**EXERCISE**
From the line that contains "Task: Click the green GOGO text in the image" to the final line below, both included, print each line exactly and skip the pictures.
AVAILABLE DATA: Begin
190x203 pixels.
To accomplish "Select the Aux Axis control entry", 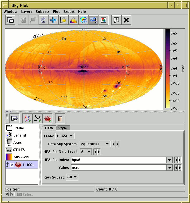I will coord(21,157).
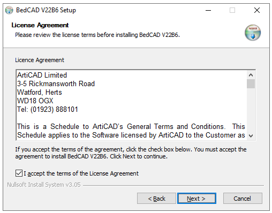
Task: Click the NSIS installer globe logo
Action: [253, 33]
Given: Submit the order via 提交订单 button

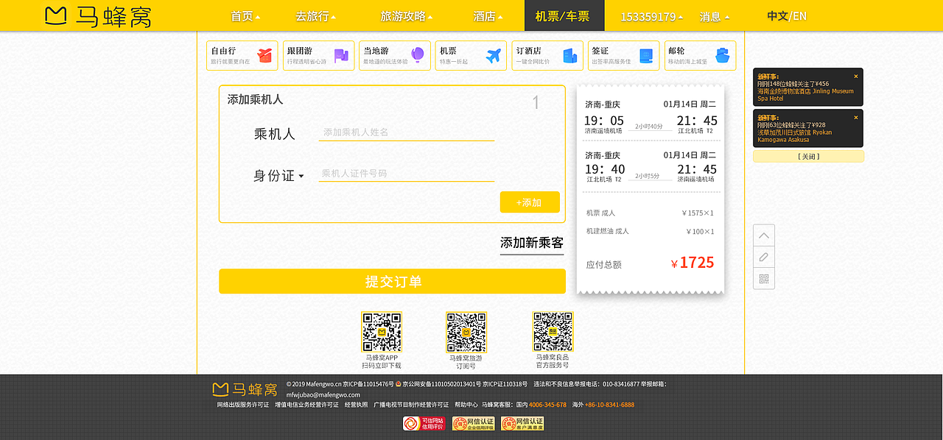Looking at the screenshot, I should tap(392, 281).
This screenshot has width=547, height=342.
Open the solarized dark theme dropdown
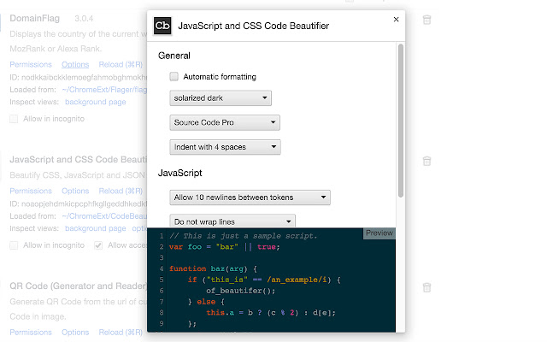coord(221,98)
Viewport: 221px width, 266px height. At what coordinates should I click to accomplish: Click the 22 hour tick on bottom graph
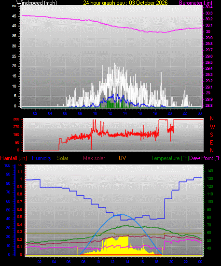click(x=186, y=262)
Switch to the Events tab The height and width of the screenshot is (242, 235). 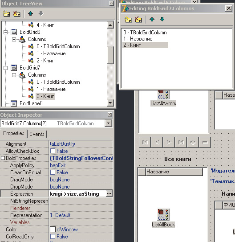(37, 134)
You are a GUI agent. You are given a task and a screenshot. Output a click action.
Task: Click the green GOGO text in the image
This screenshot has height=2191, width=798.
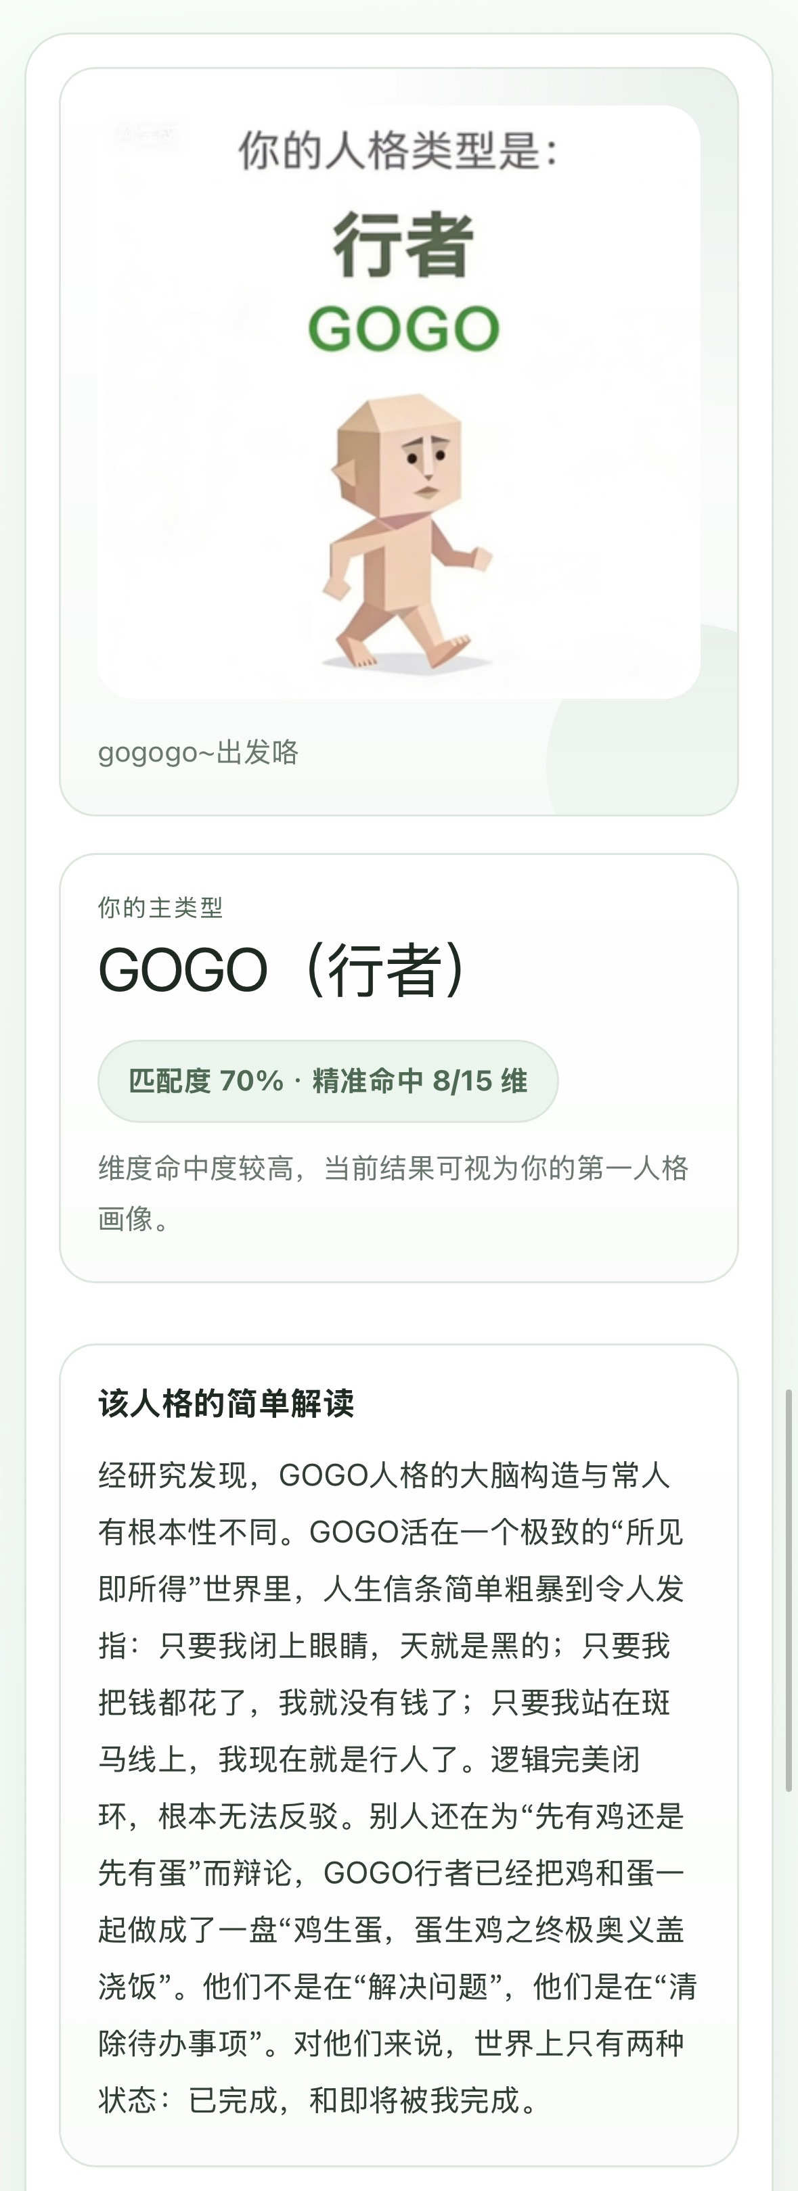pos(403,329)
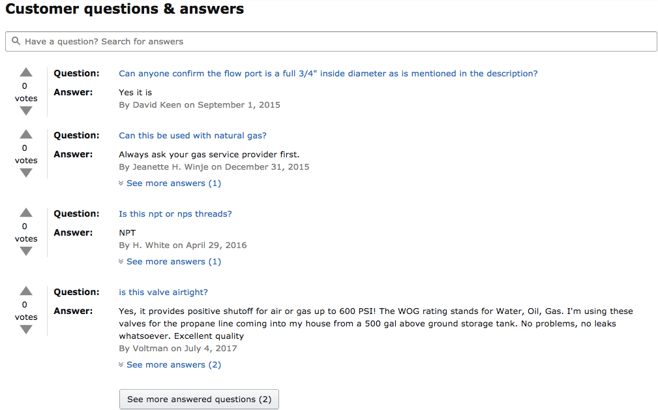This screenshot has width=658, height=410.
Task: Open the 'is this valve airtight?' question
Action: click(163, 292)
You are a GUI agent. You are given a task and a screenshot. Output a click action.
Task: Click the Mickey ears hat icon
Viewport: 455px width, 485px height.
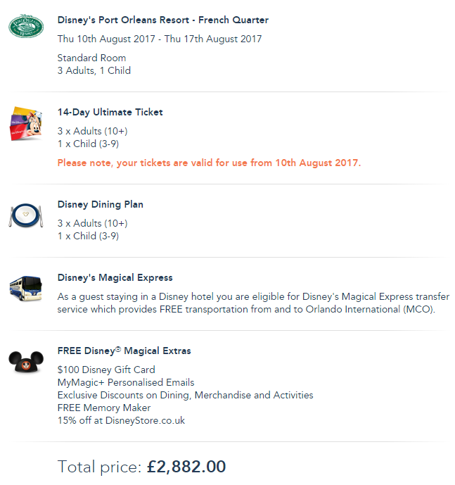(26, 362)
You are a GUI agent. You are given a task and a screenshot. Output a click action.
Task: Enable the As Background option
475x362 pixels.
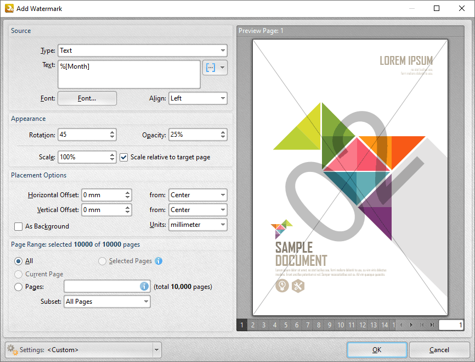pos(19,226)
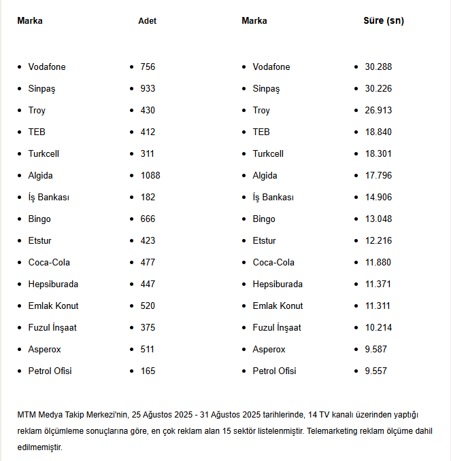Click the MTM Medya Takip Merkezi footnote text

coord(224,431)
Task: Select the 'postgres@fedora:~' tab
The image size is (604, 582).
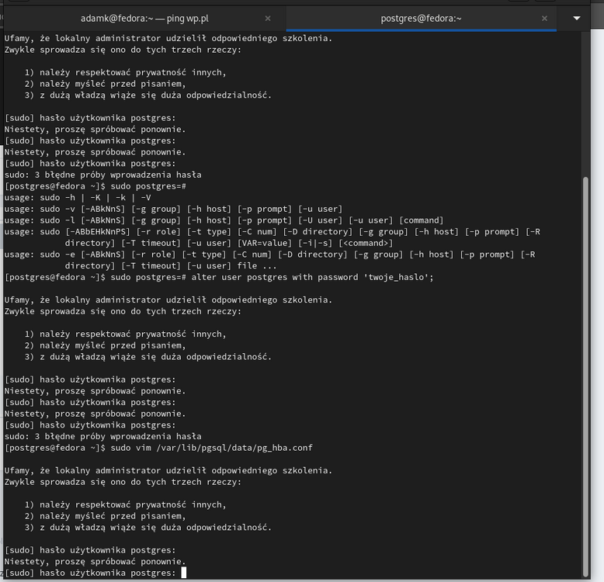Action: [422, 18]
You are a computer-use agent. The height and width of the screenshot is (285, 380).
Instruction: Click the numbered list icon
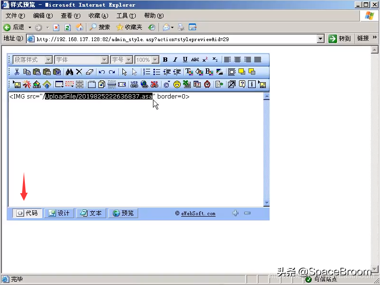(146, 72)
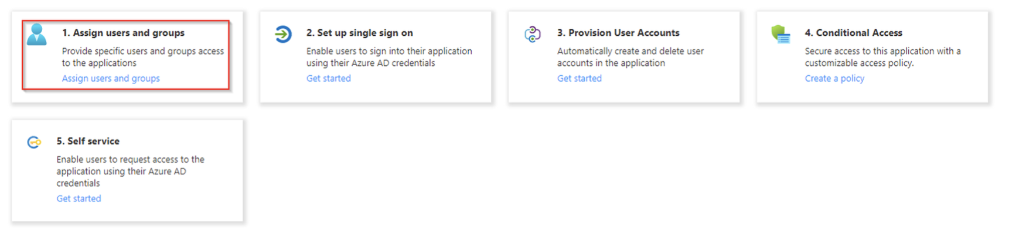This screenshot has width=1019, height=232.
Task: Open Get started under Provision User Accounts
Action: [x=580, y=78]
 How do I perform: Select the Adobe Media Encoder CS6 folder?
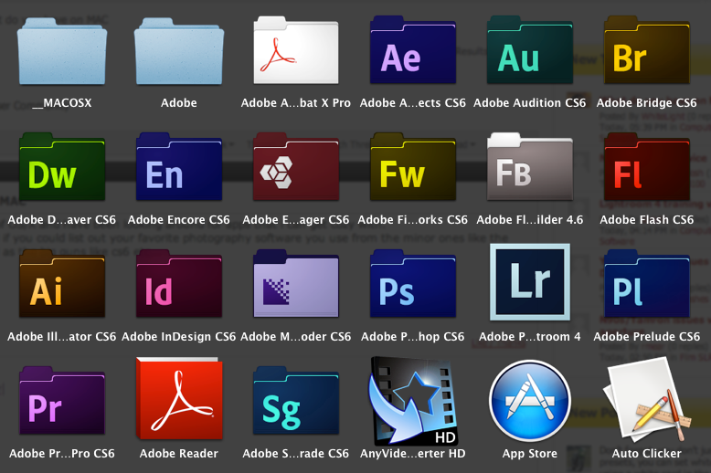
AVAILABLE DATA: End
**EXERCISE OUTPUT**
Task: Click the green GOGO text in the image
This screenshot has height=2191, width=798.
pos(403,329)
This screenshot has width=658, height=410.
Task: Open the 'is this valve airtight?' question
Action: click(163, 292)
You are a GUI agent. You are given a task and a screenshot. Output a click action.
Task: Click the Mickey ears hat icon
Viewport: 455px width, 485px height.
(26, 362)
You are a GUI agent. You are given a task and a screenshot. Output a click action.
Task: Enable the As Background option
475x362 pixels.
pos(19,226)
Click the MTM Medya Takip Merkezi footnote text

coord(224,431)
Task: Select the 'postgres@fedora:~' tab
The image size is (604, 582).
Action: [422, 18]
You are a computer-use agent. The height and width of the screenshot is (285, 380).
Instruction: Click the numbered list icon
(146, 72)
This screenshot has width=1019, height=232.
Task: Open Get started under Provision User Accounts
Action: [x=580, y=78]
 How do I perform: Select the Adobe Media Encoder CS6 folder?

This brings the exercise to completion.